Description of the task. Please return the material exactly; leave no entry out.

Material provided START

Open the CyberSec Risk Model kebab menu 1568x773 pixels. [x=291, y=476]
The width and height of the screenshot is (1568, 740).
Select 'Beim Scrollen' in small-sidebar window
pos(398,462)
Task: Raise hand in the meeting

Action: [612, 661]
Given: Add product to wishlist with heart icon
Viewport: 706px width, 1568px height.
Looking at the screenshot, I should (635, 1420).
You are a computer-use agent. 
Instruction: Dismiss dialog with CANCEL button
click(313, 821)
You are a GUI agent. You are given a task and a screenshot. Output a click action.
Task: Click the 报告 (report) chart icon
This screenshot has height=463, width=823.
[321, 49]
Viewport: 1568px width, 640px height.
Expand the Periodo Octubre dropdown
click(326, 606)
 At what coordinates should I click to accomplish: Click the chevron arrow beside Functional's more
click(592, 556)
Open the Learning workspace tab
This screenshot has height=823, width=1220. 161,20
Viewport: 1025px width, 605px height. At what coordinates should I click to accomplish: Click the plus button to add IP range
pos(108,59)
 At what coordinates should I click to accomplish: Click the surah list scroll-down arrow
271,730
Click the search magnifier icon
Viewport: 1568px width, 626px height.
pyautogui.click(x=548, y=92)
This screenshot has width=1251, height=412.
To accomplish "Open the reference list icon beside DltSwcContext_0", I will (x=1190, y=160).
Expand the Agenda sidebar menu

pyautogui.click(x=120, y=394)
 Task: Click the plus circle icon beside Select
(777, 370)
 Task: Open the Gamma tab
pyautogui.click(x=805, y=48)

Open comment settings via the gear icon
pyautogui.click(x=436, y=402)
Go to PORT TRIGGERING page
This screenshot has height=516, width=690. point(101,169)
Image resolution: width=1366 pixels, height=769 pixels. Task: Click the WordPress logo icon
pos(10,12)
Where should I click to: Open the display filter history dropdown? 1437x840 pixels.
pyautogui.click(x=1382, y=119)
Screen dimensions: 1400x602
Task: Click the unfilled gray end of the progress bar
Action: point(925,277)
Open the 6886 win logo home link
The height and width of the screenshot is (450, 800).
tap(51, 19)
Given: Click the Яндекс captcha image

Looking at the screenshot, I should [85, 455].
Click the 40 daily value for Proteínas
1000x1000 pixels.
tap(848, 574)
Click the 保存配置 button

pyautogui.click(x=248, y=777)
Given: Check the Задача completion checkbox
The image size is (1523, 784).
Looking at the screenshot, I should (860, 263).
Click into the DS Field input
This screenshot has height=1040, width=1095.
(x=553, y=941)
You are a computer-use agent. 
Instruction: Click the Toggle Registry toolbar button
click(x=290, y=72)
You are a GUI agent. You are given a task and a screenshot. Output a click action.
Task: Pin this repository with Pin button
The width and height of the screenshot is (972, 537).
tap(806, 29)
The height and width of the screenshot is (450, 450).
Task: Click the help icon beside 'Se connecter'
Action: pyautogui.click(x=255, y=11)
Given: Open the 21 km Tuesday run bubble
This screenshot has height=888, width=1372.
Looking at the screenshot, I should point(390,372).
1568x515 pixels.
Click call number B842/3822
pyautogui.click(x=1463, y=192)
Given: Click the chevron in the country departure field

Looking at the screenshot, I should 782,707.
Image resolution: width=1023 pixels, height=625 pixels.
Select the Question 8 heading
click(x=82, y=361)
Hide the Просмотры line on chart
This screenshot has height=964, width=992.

Material provided END

Answer.
Open the CyberSec Risk Model kebab menu 1568x773 pixels. [x=291, y=476]
The width and height of the screenshot is (1568, 740).
Select 'Beim Scrollen' in small-sidebar window
pos(398,462)
Task: Raise hand in the meeting

Action: [612, 661]
Given: Add product to wishlist with heart icon
Viewport: 706px width, 1568px height.
Looking at the screenshot, I should (635, 1420).
You are a computer-use agent. 
Instruction: Dismiss dialog with CANCEL button
click(313, 821)
You are a GUI agent. You are given a task and a screenshot. Output a click action.
Task: Click the 报告 (report) chart icon
This screenshot has height=463, width=823.
[321, 49]
Viewport: 1568px width, 640px height.
Expand the Periodo Octubre dropdown
click(326, 606)
 At what coordinates should I click to accomplish: Click the chevron arrow beside Functional's more
click(592, 556)
Open the Learning workspace tab
This screenshot has height=823, width=1220. 161,20
Viewport: 1025px width, 605px height. At what coordinates should I click to accomplish: Click the plus button to add IP range
pos(108,59)
 At what coordinates should I click to accomplish: Click the surah list scroll-down arrow
271,730
Click the search magnifier icon
Viewport: 1568px width, 626px height.
pyautogui.click(x=548, y=92)
This screenshot has width=1251, height=412.
To accomplish "Open the reference list icon beside DltSwcContext_0", I will (x=1190, y=160).
Expand the Agenda sidebar menu

pyautogui.click(x=120, y=394)
 Task: Click the plus circle icon beside Select
(777, 370)
 Task: Open the Gamma tab
pyautogui.click(x=805, y=48)

Open comment settings via the gear icon
pyautogui.click(x=436, y=402)
Go to PORT TRIGGERING page
This screenshot has height=516, width=690. point(101,169)
Image resolution: width=1366 pixels, height=769 pixels. Task: Click the WordPress logo icon
pos(10,12)
Where should I click to: Open the display filter history dropdown? 1437x840 pixels.
pyautogui.click(x=1382, y=119)
Screen dimensions: 1400x602
Task: Click the unfilled gray end of the progress bar
Action: point(925,277)
Open the 6886 win logo home link
The height and width of the screenshot is (450, 800).
tap(51, 19)
Given: Click the Яндекс captcha image

Looking at the screenshot, I should [85, 455].
Click the 40 daily value for Proteínas
1000x1000 pixels.
tap(848, 574)
Click the 保存配置 button

pyautogui.click(x=248, y=777)
Given: Check the Задача completion checkbox
The image size is (1523, 784).
Looking at the screenshot, I should (860, 263).
Click into the DS Field input
This screenshot has height=1040, width=1095.
(x=553, y=941)
You are a computer-use agent. 
Instruction: Click the Toggle Registry toolbar button
click(x=290, y=72)
You are a GUI agent. You are given a task and a screenshot. Output a click action.
Task: Pin this repository with Pin button
The width and height of the screenshot is (972, 537).
tap(806, 29)
The height and width of the screenshot is (450, 450).
Task: Click the help icon beside 'Se connecter'
Action: pyautogui.click(x=255, y=11)
Given: Open the 21 km Tuesday run bubble
This screenshot has height=888, width=1372.
Looking at the screenshot, I should point(390,372).
1568x515 pixels.
Click call number B842/3822
pyautogui.click(x=1463, y=192)
Given: Click the chevron in the country departure field

Looking at the screenshot, I should 782,707.
Image resolution: width=1023 pixels, height=625 pixels.
Select the Question 8 heading
click(x=82, y=361)
Hide the Просмотры line on chart
This screenshot has height=964, width=992.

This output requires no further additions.